▸ **Listed records**:
========

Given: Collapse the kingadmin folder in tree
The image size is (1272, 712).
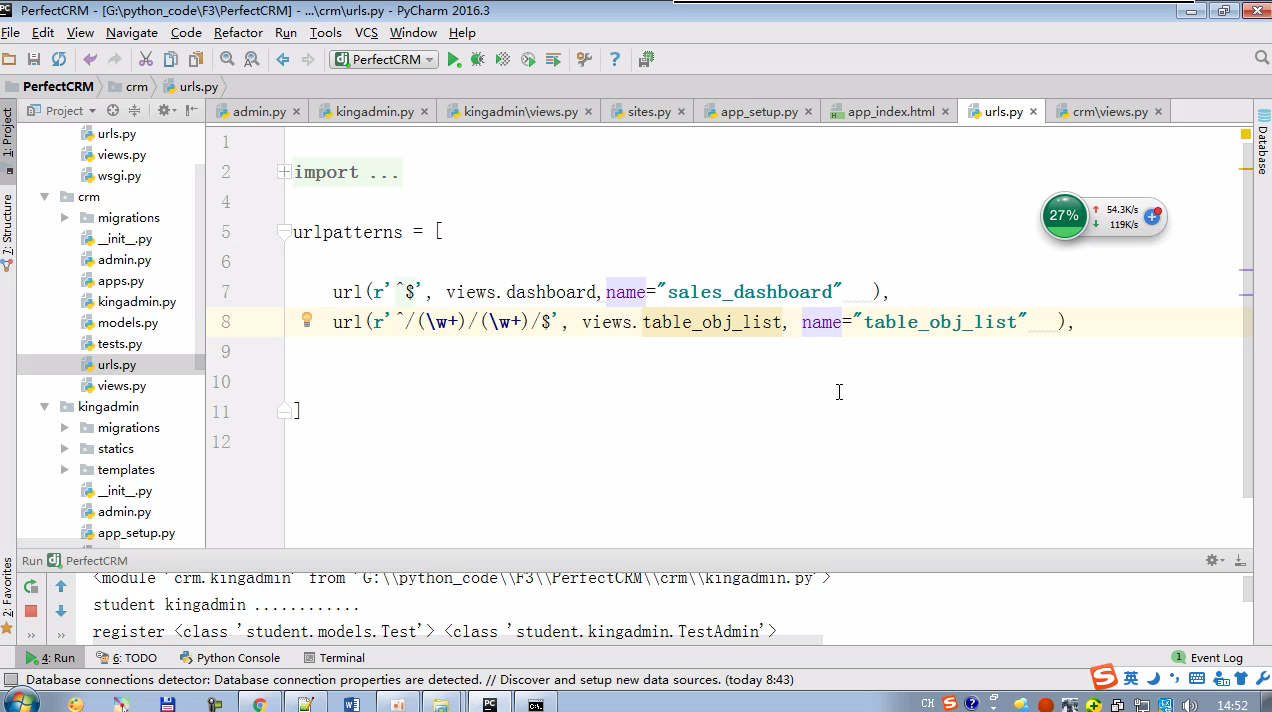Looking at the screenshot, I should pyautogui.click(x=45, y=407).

========

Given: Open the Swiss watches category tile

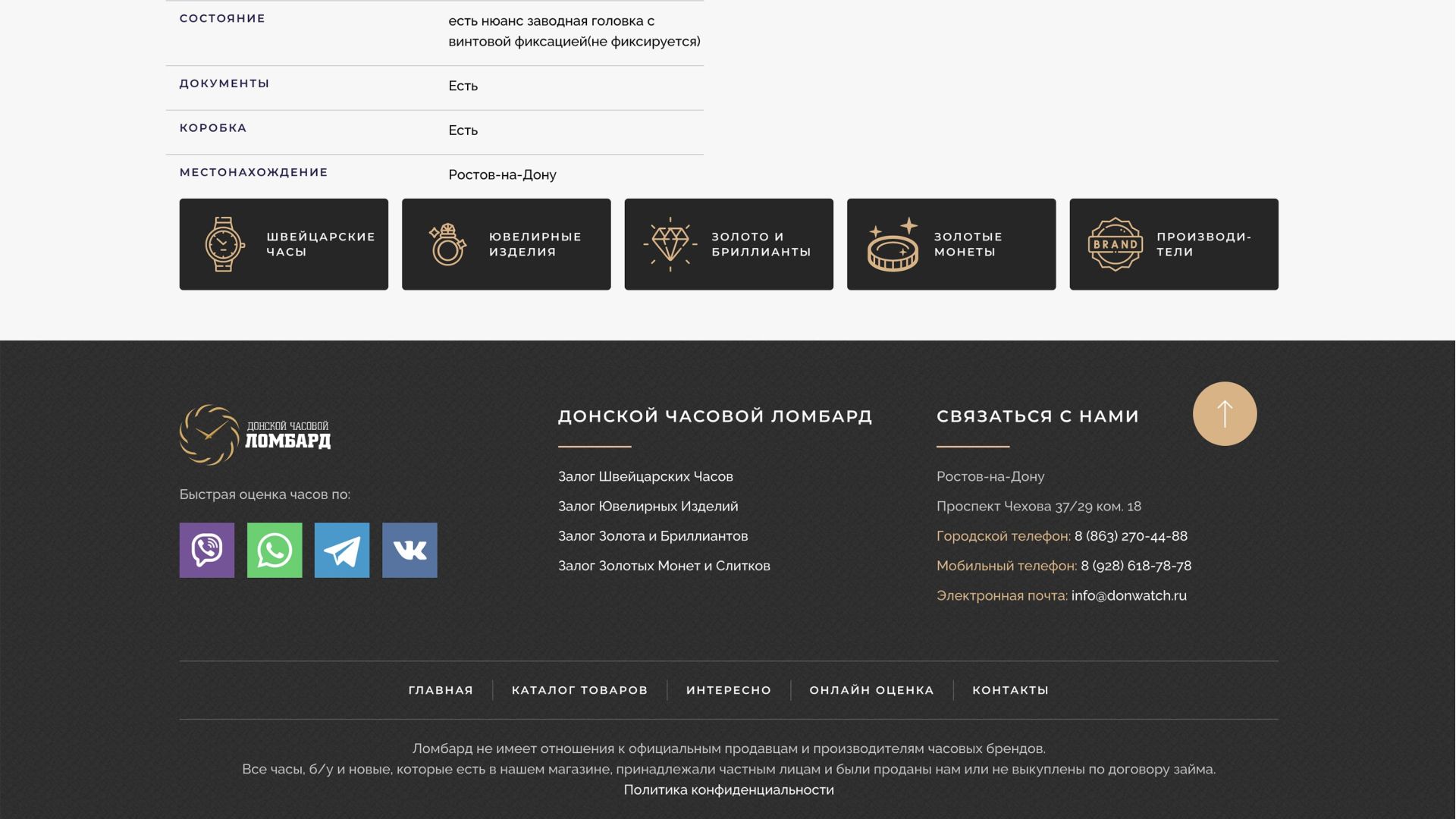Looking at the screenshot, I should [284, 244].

========

▸ **Task statement**:
Copy out the records word for word, from the line containing "Given: Collapse the kingadmin folder in tree" up to and including the line containing "should pyautogui.click(x=45, y=407).". Leave the pictures out of your copy.

▸ **Exercise result**:
Given: Collapse the kingadmin folder in tree
The image size is (1272, 712).
Looking at the screenshot, I should pyautogui.click(x=45, y=407).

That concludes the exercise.